Ils étaient face à face – ou presque, puisque Miro, bien que légèrement plus grand, avait les genoux pliés, n’ayant pu se relever complètement de son fauteuil en raison de la proximité de Val – et là, comme il sentait son souffle sur son visage, la chaleur de son corps à quelques centimètres du sien, il se dit : c’est le moment où…
Puis il formula à haute voix sa pensée inachevée. « C’est le moment dans les vidéos où les deux amants qui se déchiraient quelques minutes plus tôt se regardent dans les yeux puis s’enlacent en riant de leurs réactions et s’embrassent.
— Ouais, eh bien, ça c’est du cinéma. Touche-moi et je te ferai remonter les testicules si haut qu’il te faudra une opération à cœur ouvert pour les récupérer. »
Elle fit demi-tour et retourna à son pupitre.
Miro reprit lui aussi sa place et dit – à voix haute cette fois, mais suffisamment distinctement pour que Val comprenne qu’il ne s’adressait pas à elle : « Bien, Jane, où en étions-nous avant cet ouragan ? »

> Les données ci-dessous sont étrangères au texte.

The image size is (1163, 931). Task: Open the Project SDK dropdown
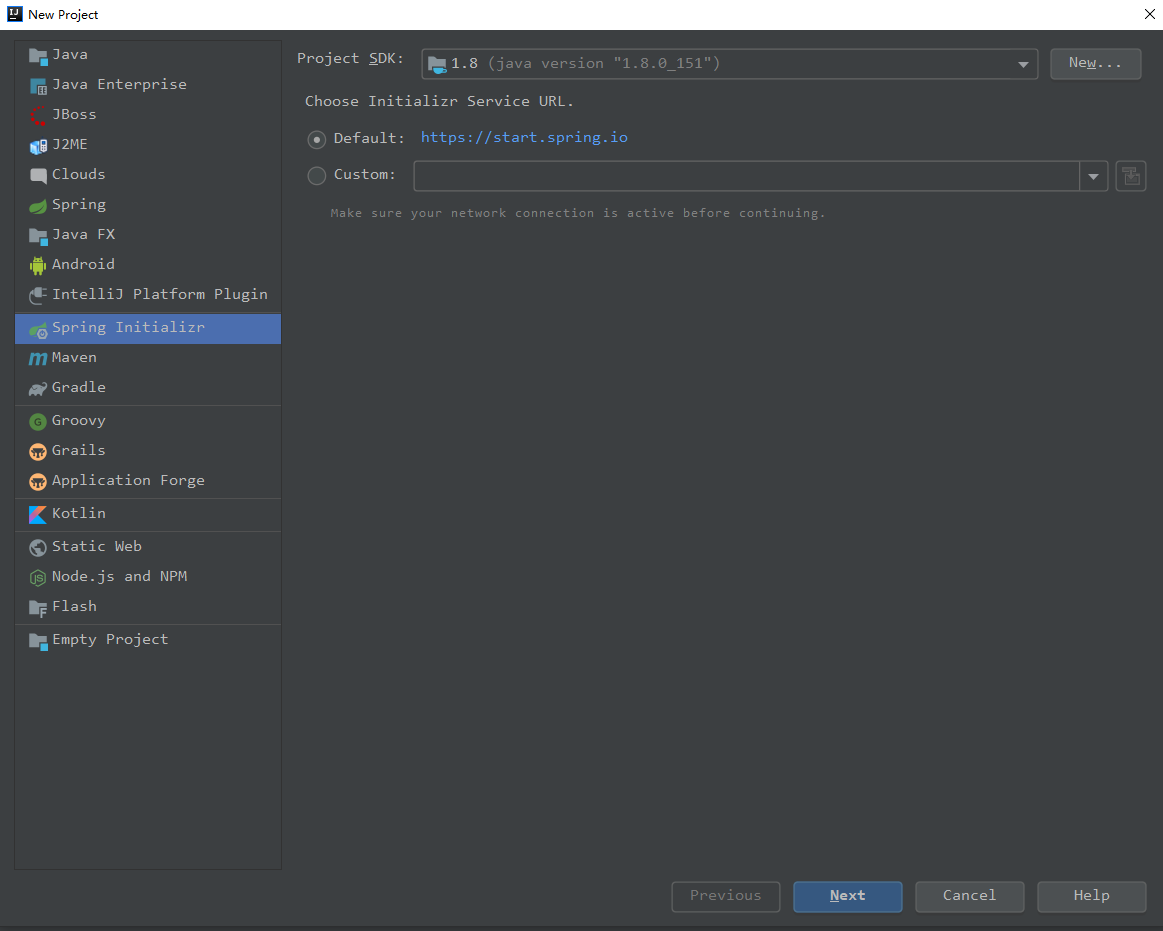click(1023, 63)
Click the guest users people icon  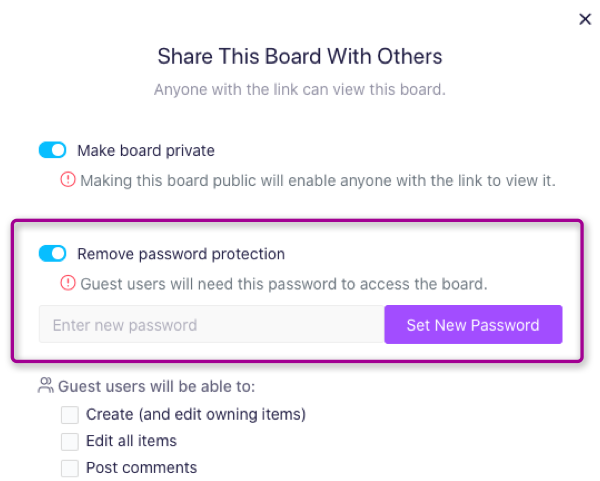[x=46, y=385]
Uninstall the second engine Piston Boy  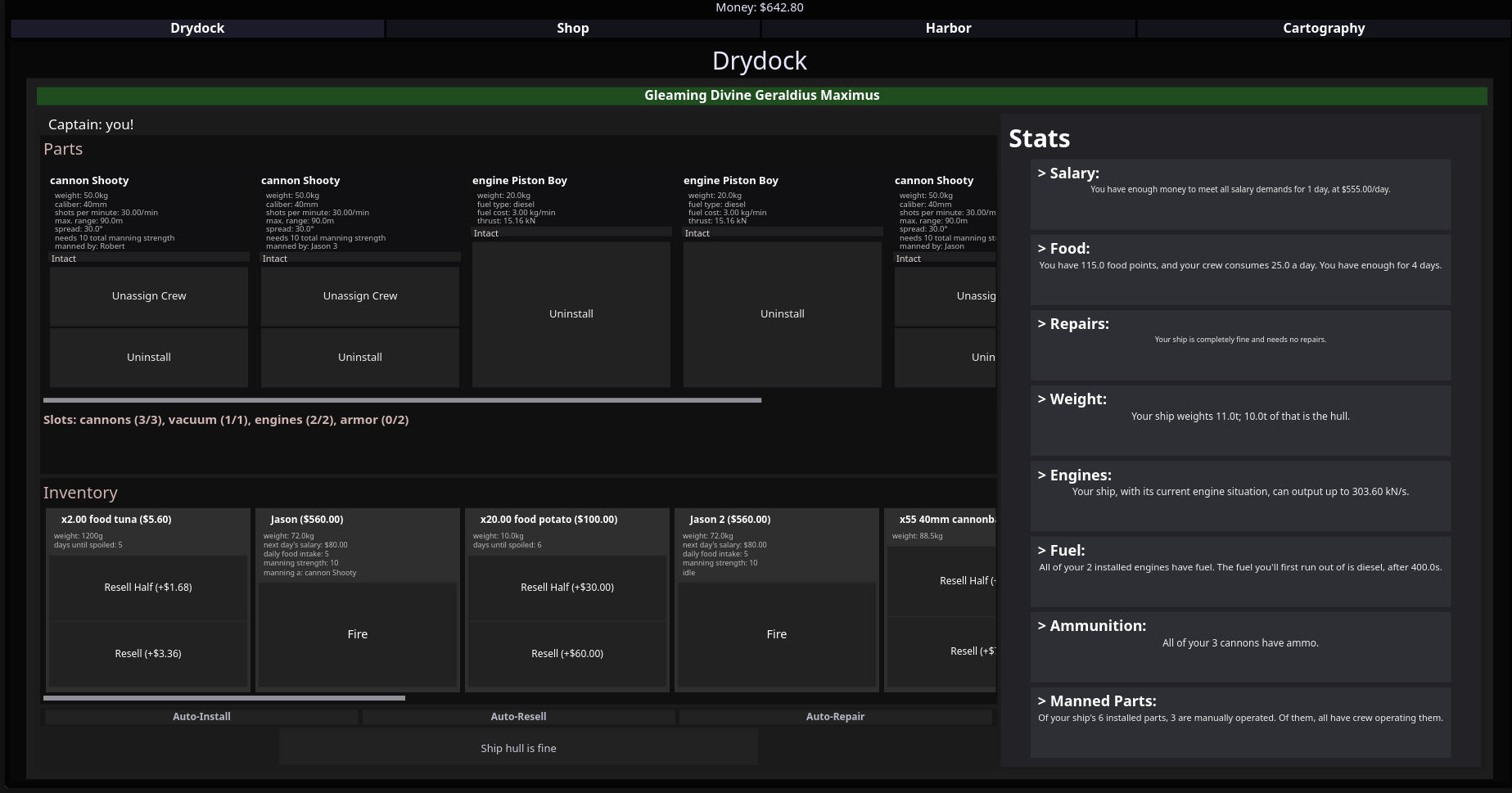pyautogui.click(x=782, y=314)
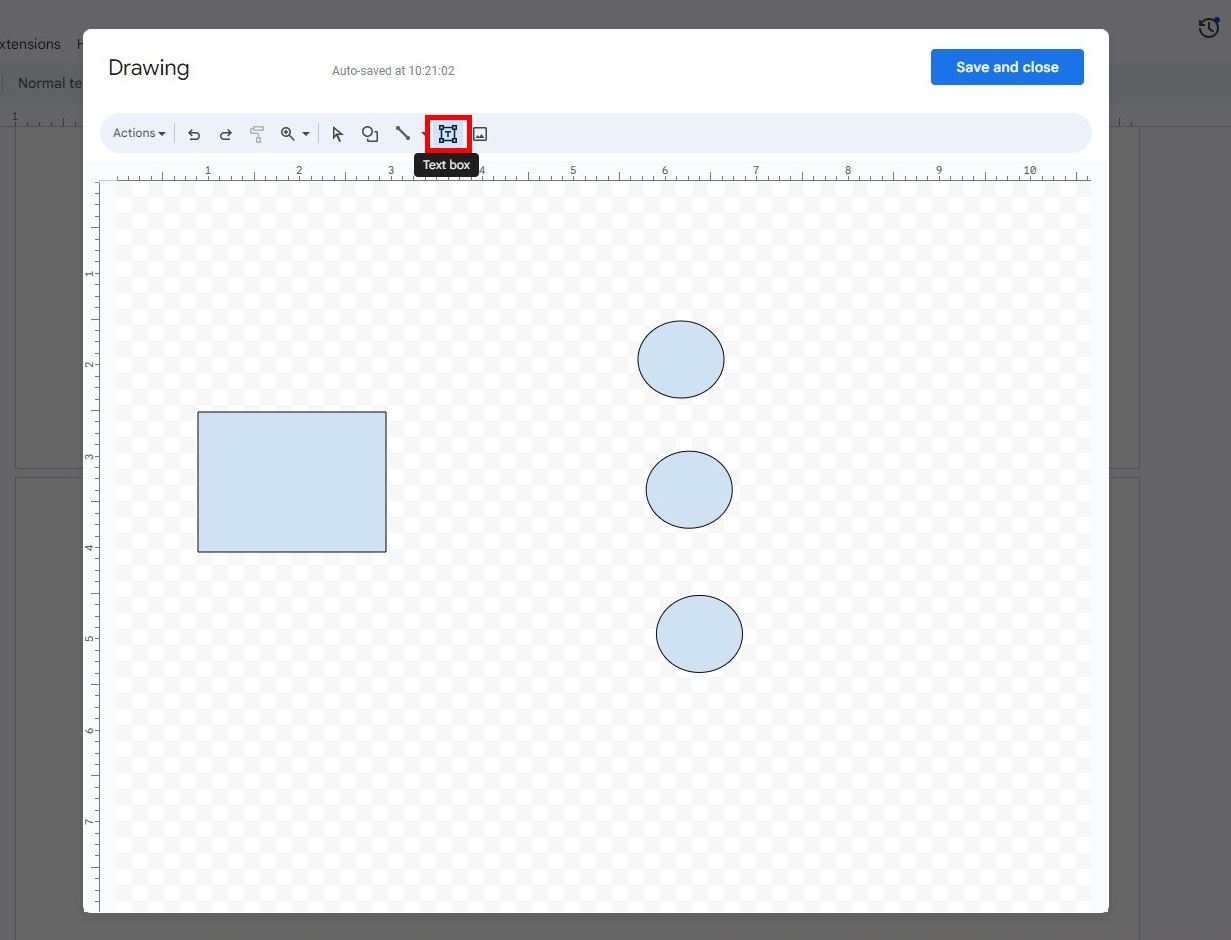Insert an image into the drawing
Viewport: 1231px width, 940px height.
480,133
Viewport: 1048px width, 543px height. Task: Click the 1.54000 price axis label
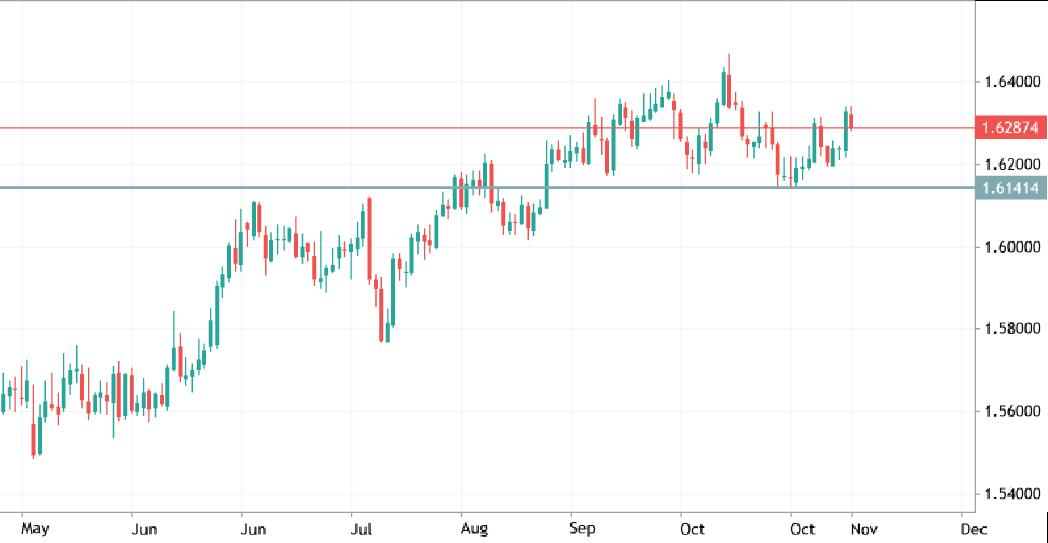[1011, 495]
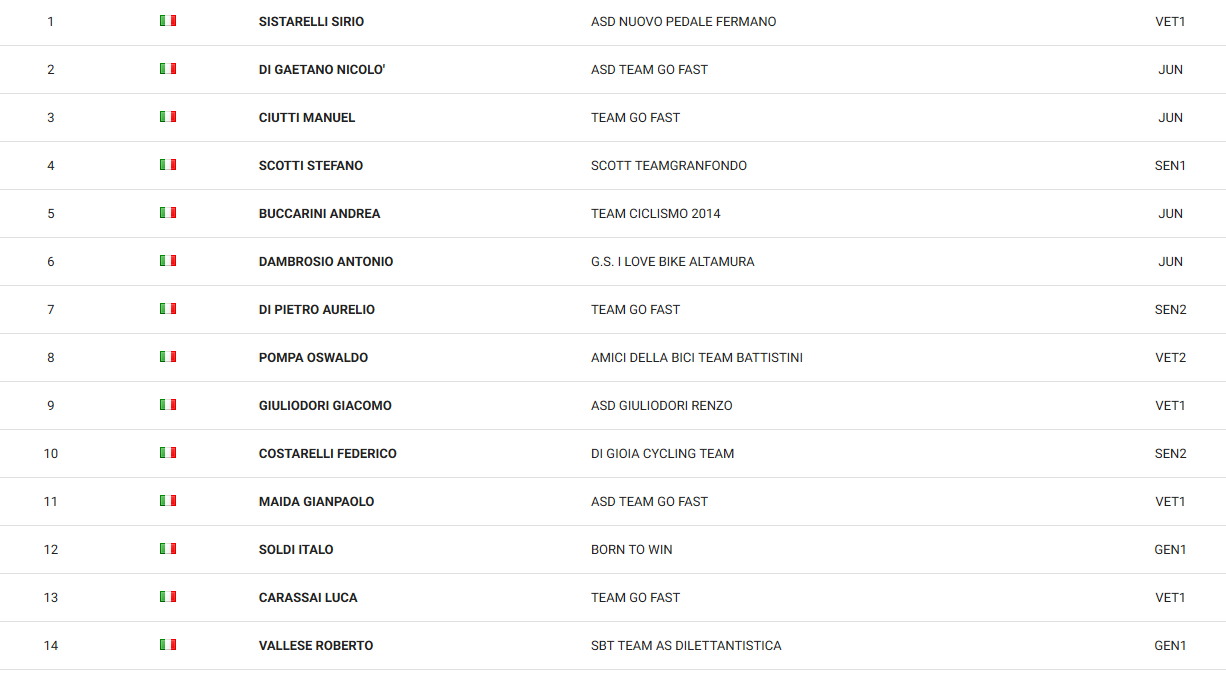Open rider name Di Pietro Aurelio
The image size is (1226, 674).
(x=317, y=310)
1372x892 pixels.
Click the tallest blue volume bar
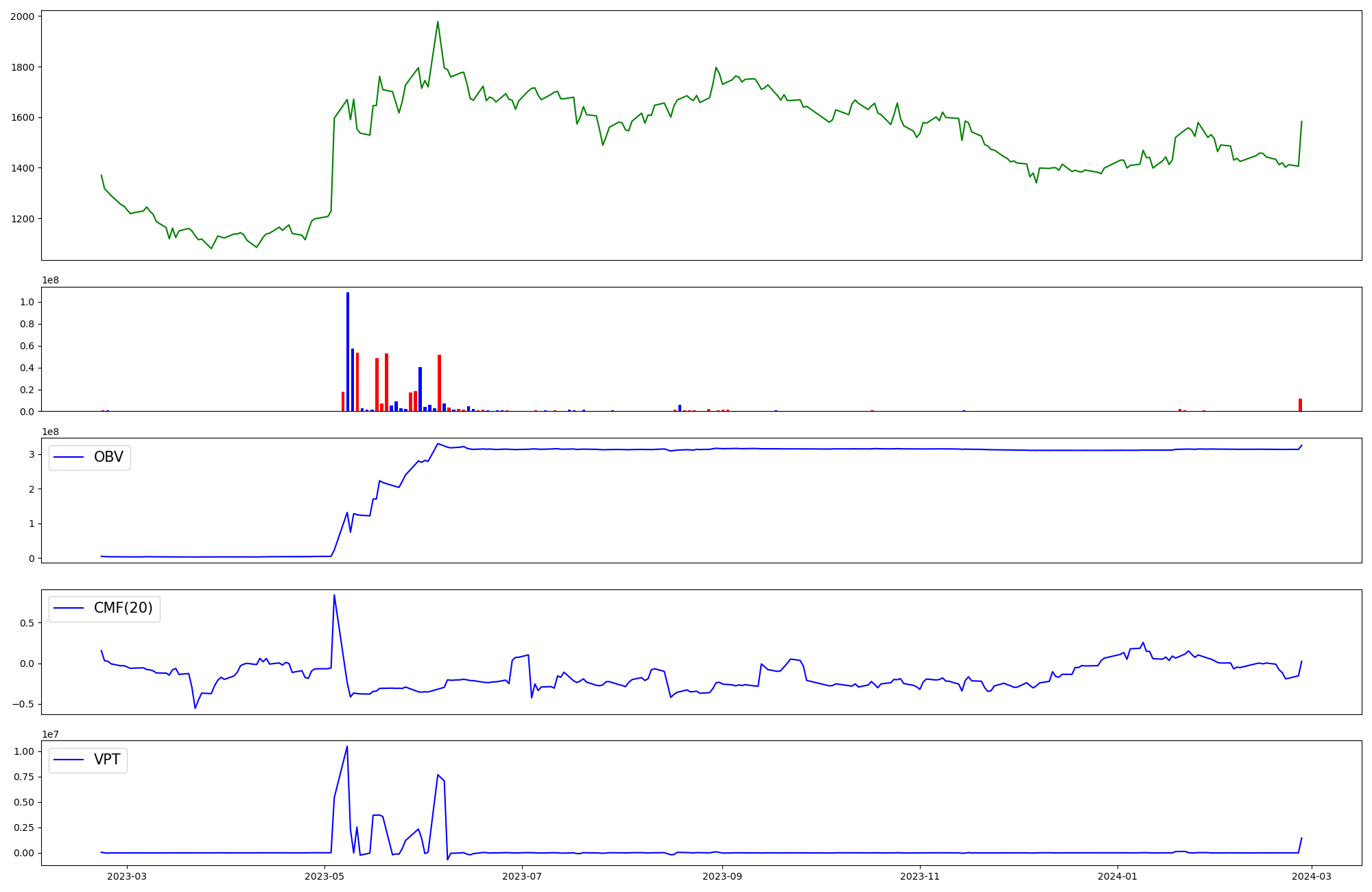[x=348, y=351]
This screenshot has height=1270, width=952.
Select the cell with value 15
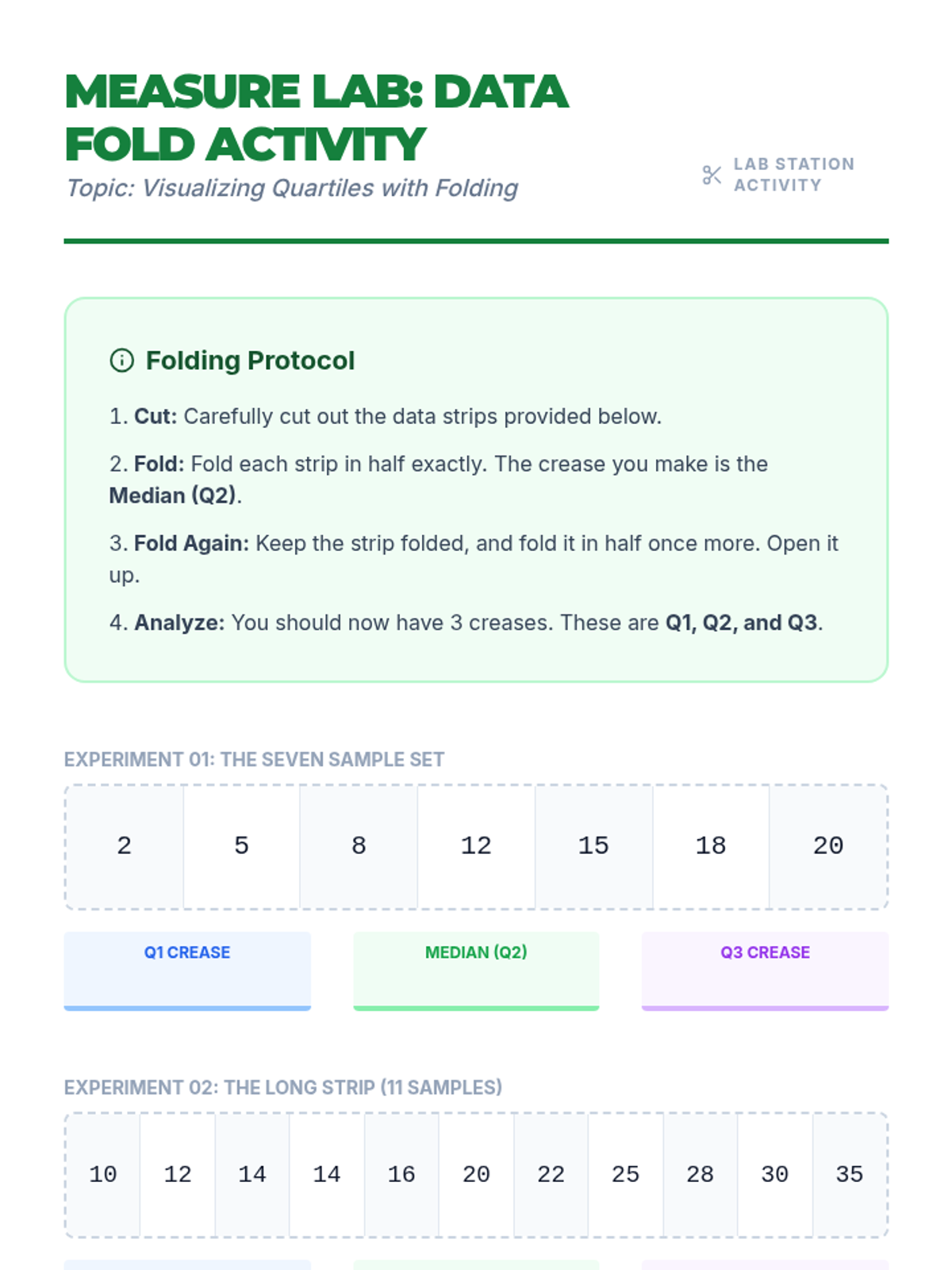593,846
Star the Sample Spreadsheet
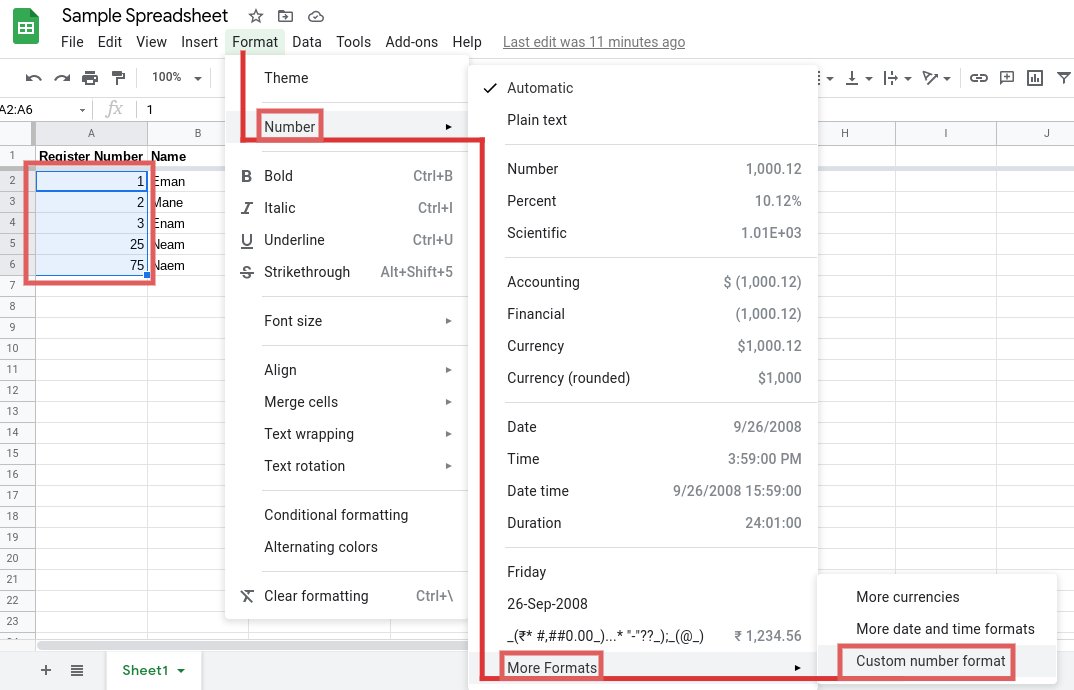 pyautogui.click(x=255, y=16)
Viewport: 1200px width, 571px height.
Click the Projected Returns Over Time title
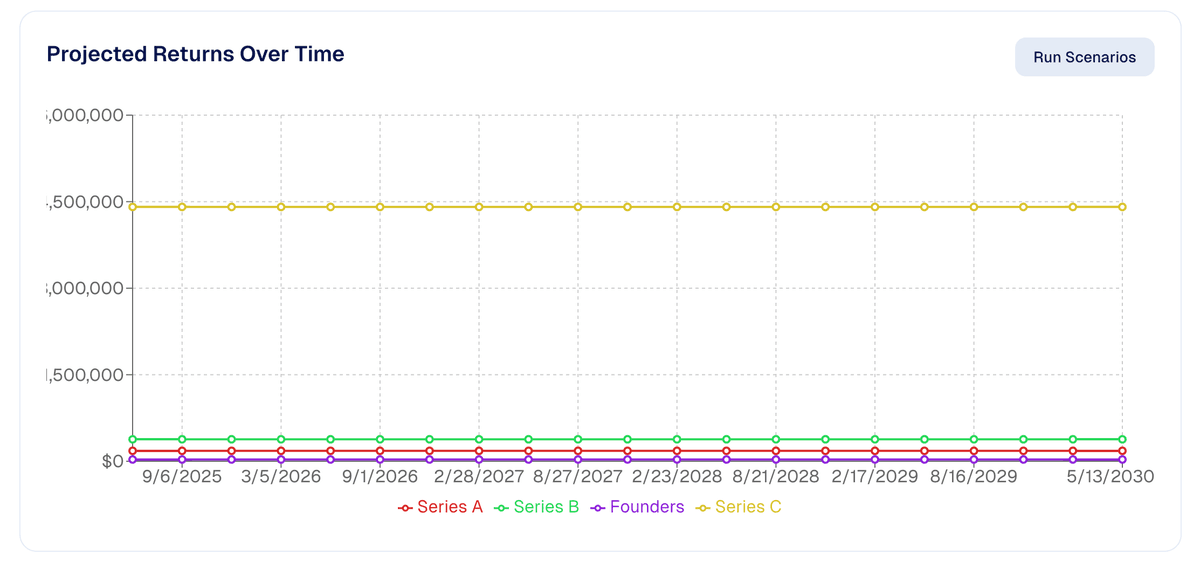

La réponse de Jane arriva lentement ; Miro reconnut là le maniérisme d’Ender lorsqu’il se montrait subtilement ironique. « Tu comprends maintenant pourquoi je risque d’avoir du mal à utiliser quelque partie que ce soit de son corps.
— Oui, je rencontre le même problème », dit Miro à voix basse, avant de lâcher un gloussement qui allait certainement exaspérer Val. À la façon dont elle se raidit sur son fauteuil, sans rien dire, il comprit que cela avait fonctionné.
« J’aimerais mieux que vous ne vous disputiez pas, dit Jane d’un ton apaisant. Et vous voir travailler ensemble. Parce que vous risquez d’avoir à le faire sans moi par la suite.
— En ce qui me concerne, dit Miro, il semblerait que c’est sans moi que Val et toi avez travaillé jusqu’à présent.
— Val s’est occupée de tout parce que en ce moment elle est tellement pleine de… de ce dont elle est pleine, quoi que ce puisse être.
— Cela a pour nom : Ender », dit Miro.